- _The task_: Please output exactly the lines of the material from the first through the line containing "Given: Select the Result tab", and nothing more.
========================
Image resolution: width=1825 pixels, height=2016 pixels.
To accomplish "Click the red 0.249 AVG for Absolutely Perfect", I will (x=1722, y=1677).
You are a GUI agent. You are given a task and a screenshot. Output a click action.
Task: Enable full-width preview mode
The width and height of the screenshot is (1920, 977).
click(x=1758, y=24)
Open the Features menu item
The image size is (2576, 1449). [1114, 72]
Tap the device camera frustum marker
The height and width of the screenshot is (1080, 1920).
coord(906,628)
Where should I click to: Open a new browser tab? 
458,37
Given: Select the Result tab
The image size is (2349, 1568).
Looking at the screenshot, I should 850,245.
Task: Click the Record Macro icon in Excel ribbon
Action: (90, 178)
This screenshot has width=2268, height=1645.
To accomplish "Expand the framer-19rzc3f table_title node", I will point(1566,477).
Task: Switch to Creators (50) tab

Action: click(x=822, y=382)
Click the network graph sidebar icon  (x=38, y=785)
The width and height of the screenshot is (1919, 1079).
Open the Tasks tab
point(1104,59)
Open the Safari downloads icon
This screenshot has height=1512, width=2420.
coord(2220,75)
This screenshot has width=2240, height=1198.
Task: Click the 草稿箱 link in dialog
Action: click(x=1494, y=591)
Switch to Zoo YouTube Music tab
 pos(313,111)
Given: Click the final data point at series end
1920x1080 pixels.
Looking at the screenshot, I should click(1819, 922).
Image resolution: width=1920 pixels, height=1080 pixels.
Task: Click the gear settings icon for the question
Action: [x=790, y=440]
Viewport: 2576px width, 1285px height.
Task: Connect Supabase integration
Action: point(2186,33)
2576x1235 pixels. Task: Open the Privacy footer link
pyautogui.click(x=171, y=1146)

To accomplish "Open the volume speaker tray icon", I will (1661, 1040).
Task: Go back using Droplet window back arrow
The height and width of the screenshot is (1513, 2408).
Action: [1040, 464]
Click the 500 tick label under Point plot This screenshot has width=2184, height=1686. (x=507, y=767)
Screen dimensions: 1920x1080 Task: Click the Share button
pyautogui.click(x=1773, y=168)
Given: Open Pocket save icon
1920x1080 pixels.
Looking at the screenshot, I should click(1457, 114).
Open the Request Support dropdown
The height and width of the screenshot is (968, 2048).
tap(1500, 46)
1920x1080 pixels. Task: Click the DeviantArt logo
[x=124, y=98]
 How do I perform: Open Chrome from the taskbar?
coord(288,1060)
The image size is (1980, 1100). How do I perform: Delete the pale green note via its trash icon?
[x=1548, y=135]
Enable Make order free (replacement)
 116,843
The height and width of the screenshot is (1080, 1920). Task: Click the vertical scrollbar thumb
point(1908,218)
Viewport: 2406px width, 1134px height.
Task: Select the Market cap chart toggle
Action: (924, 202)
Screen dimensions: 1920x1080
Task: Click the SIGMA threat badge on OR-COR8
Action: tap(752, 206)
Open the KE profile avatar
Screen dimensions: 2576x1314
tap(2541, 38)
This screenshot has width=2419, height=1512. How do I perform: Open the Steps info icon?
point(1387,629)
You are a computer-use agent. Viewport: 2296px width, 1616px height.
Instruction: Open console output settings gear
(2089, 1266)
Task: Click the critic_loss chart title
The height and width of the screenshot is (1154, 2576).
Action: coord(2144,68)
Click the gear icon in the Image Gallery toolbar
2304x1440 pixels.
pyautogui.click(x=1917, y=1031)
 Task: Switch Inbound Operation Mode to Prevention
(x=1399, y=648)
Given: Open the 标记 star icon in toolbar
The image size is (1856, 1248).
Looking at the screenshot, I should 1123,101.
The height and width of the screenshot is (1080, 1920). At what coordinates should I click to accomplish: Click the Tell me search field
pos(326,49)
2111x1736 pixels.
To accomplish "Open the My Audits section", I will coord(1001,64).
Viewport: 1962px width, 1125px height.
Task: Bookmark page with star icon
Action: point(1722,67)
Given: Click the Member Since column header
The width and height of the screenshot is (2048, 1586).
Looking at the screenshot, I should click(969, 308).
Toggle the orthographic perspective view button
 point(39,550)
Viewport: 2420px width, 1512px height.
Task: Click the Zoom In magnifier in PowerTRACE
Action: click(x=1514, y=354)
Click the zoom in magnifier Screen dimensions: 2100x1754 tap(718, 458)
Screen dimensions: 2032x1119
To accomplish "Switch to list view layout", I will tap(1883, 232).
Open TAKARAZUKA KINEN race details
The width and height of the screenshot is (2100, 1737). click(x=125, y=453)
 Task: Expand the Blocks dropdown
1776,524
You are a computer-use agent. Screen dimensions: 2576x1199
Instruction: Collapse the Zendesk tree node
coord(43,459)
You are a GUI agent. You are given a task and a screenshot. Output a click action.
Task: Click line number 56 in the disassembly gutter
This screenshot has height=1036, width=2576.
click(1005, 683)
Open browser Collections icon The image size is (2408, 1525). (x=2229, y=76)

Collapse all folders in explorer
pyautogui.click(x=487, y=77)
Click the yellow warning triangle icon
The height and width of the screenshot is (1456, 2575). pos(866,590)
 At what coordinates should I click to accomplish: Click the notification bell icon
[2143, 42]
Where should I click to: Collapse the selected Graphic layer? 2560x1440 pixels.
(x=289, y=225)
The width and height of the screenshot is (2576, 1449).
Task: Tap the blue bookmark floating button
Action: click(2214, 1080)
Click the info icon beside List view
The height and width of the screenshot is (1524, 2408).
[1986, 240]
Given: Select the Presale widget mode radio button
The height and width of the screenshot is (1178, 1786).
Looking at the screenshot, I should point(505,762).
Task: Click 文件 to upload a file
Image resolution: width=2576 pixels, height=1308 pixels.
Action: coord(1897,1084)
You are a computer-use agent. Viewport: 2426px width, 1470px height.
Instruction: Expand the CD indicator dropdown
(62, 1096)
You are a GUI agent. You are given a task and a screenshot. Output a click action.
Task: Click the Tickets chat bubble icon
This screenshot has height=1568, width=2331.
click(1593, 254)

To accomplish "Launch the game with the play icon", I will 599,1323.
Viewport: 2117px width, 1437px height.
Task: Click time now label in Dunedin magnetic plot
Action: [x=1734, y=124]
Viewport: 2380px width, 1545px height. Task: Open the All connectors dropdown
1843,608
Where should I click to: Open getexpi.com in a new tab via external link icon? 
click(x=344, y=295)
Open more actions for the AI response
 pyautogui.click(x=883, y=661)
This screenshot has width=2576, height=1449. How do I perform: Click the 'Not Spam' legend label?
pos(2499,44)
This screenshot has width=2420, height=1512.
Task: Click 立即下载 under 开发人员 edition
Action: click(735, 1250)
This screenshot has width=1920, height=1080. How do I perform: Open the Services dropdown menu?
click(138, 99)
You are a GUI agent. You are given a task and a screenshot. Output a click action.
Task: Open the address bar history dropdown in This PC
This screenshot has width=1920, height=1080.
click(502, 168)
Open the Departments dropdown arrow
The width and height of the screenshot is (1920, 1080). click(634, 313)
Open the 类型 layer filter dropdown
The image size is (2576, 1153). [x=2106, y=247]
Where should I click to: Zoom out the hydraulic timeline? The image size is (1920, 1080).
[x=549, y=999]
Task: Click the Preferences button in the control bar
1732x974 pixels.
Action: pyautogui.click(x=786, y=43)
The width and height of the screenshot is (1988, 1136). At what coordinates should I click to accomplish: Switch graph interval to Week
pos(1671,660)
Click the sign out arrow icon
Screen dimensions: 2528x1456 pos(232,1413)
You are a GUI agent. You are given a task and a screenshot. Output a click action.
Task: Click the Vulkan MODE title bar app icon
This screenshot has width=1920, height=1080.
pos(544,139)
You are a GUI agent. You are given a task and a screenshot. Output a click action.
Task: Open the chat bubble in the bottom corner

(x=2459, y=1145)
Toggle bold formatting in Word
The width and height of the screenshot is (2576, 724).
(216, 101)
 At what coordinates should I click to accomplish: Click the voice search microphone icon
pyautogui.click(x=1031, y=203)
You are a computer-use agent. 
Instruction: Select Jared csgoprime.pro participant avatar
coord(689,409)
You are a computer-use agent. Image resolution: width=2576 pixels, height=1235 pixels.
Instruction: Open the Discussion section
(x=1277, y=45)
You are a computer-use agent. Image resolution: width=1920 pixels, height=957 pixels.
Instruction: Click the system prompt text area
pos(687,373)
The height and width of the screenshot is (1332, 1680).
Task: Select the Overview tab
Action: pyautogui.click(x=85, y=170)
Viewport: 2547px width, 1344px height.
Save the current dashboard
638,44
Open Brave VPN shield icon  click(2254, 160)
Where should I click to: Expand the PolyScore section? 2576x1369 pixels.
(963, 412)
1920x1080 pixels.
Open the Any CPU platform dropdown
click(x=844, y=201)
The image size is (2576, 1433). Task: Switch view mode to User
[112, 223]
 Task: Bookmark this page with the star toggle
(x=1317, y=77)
========================
- _Reply_:
Image resolution: width=1825 pixels, height=2016 pixels.
To accomplish "Click the red 0.249 AVG for Absolutely Perfect", I will (x=1722, y=1677).
You are a GUI agent. You are given a task and a screenshot. Output a click action.
Task: Enable full-width preview mode
The width and height of the screenshot is (1920, 977).
click(x=1758, y=24)
Open the Features menu item
The image size is (2576, 1449). [1114, 72]
Tap the device camera frustum marker
The height and width of the screenshot is (1080, 1920).
coord(906,628)
Where should I click to: Open a new browser tab? 
458,37
Given: Select the Result tab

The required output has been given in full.